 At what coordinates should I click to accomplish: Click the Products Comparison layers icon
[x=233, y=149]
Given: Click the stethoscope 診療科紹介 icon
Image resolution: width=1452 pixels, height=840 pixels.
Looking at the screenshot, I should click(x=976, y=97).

▶ [TASK TO COMPLETE]: Can you write out the data above again, swapping "icon" for "button" everywhere it occurs and leaving everything else unchanged?

▶ [THE RESPONSE]:
 At what coordinates should I click to accomplish: Click the Products Comparison layers button
[x=233, y=149]
Given: Click the stethoscope 診療科紹介 button
Image resolution: width=1452 pixels, height=840 pixels.
Looking at the screenshot, I should click(x=976, y=97).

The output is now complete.